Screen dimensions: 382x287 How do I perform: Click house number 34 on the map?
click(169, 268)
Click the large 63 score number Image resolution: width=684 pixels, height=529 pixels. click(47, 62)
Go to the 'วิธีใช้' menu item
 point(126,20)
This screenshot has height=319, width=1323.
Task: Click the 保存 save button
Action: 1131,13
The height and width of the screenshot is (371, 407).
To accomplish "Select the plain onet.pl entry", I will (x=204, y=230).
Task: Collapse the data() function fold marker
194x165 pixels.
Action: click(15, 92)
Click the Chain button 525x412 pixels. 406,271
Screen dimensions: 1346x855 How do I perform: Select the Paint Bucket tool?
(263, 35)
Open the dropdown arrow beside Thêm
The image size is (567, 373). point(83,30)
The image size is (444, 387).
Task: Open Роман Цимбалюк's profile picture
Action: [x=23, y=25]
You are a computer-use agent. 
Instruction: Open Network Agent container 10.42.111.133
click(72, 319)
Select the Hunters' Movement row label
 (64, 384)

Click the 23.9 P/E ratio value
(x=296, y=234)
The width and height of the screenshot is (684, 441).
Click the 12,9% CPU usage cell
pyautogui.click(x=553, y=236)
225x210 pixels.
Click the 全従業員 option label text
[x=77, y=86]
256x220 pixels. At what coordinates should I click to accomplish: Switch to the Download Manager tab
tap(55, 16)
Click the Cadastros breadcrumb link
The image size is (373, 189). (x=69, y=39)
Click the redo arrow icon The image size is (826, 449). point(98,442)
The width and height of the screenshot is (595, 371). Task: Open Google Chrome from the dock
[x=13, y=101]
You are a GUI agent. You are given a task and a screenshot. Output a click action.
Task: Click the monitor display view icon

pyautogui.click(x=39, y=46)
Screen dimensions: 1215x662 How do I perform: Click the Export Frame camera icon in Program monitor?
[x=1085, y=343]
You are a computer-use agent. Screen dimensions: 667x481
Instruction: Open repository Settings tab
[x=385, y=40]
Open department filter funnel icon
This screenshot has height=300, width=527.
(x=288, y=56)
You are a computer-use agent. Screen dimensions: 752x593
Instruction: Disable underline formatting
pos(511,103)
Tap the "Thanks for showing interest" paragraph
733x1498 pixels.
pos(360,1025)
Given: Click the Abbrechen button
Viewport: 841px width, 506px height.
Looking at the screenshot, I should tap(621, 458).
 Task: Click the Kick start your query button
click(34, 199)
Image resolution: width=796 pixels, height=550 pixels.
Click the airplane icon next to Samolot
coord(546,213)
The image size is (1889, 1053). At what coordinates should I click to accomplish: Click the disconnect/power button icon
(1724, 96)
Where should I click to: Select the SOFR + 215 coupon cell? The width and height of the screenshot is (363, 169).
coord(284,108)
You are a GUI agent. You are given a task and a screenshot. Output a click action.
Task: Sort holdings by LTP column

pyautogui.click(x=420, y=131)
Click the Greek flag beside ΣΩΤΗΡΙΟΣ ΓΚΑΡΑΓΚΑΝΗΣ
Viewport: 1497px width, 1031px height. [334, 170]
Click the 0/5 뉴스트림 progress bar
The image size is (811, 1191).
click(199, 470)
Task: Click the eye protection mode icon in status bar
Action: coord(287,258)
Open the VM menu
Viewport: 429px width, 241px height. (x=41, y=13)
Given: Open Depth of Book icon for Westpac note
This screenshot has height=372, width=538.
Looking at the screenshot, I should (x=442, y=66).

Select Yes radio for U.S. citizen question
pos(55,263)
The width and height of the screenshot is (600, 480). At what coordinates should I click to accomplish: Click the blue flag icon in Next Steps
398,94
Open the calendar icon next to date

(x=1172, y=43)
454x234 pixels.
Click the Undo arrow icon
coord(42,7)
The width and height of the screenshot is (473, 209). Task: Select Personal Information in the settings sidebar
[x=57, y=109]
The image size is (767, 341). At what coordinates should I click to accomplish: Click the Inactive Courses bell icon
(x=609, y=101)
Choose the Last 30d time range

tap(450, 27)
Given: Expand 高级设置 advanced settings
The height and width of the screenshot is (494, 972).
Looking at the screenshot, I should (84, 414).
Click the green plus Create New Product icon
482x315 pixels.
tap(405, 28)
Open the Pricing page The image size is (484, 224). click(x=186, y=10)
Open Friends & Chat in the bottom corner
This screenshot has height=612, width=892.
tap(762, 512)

________

◆ **What needs to be done**
Take the listing above from its first line through the line containing "Click the Chain", and transcribe that stretch exactly, with no other lines.

◆ **Written solution**
Screen dimensions: 382x287 How do I perform: Click house number 34 on the map?
click(169, 268)
Click the large 63 score number Image resolution: width=684 pixels, height=529 pixels. click(47, 62)
Go to the 'วิธีใช้' menu item
 point(126,20)
This screenshot has height=319, width=1323.
Task: Click the 保存 save button
Action: 1131,13
The height and width of the screenshot is (371, 407).
To accomplish "Select the plain onet.pl entry", I will (x=204, y=230).
Task: Collapse the data() function fold marker
194x165 pixels.
Action: click(15, 92)
Click the Chain button 525x412 pixels. 406,271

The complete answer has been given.